• [Directive]
In the financial statement notes, rewrite the paragraph beginning "In June 2016, the FASB issued" as a short bulleted list that keeps its main facts.

• [Given passage]
+ + + + +
Notes to Consolidated Financial Statements (cont.)
March 31, 2019
(unaudited)

The Company adopted this guidance on January 1, 2019, and it did not have a material impact on the Company’s consolidated financial statements.
In June 2016, the FASB issued ASU No. 2016-13, Financial Instruments-Credit Losses (Topic 326): Measurement of Credit Losses on Financial Instruments and in November 2018 issued ASU No. 2018-19, Codification Improvements to Topic 326, Financial Instruments - Credit Losses. The guidance changes how entities will measure credit losses for most financial assets and certain other instruments that are not measured at fair value through net income. The guidance replaces the current ‘incurred loss’ model with an ‘expected loss’ approach. The guidance is effective for fiscal years beginning after December 15, 2019, including interim periods within those fiscal years. Early adoption is permitted after December 15, 2018. The Company’s DPE portfolio and financing lease assets will be subject to this guidance once the Company adopts it. ASU No. 2018-19 excludes operating lease receivables from the scope of this guidance. The Company continues to evaluate the impact of adopting this new accounting standard on the Company’s consolidated financial statements.
+ + + + +
• [Data excerpt]
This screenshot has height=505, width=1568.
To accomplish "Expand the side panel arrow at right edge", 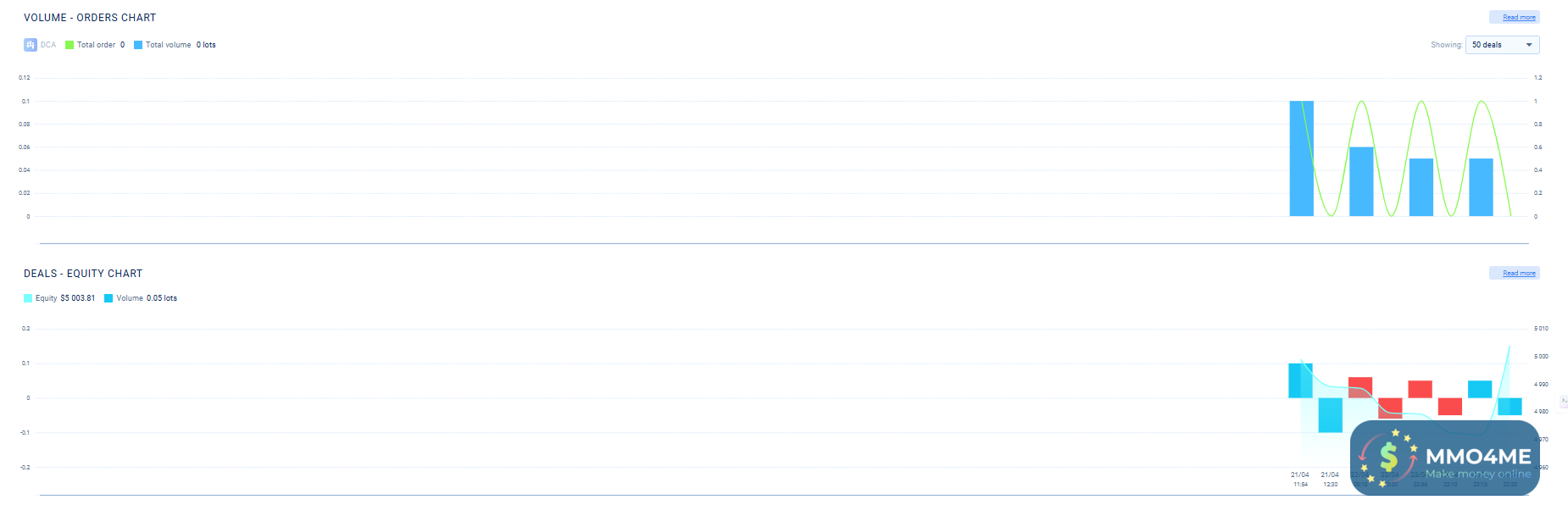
+ + + + +
• [Written response]
- In June 2016 the FASB issued ASU No. 2016-13 (Topic 326) on measuring credit losses on financial instruments. In November 2018 it issued ASU No. 2018-19, Codification Improvements to Topic 326.
- The guidance changes how credit losses are measured for most financial assets and certain other instruments not measured at fair value through net income.
- It replaces the "incurred loss" model with an "expected loss" approach.
- It takes effect for fiscal years beginning after December 15, 2019, including interim periods within them. Early adoption is permitted after December 15, 2018.
- Once adopted, it will apply to the Company's DPE portfolio and financing lease assets. ASU No. 2018-19 excludes operating lease receivables.
- The Company is still evaluating the standard's impact on its consolidated financial statements.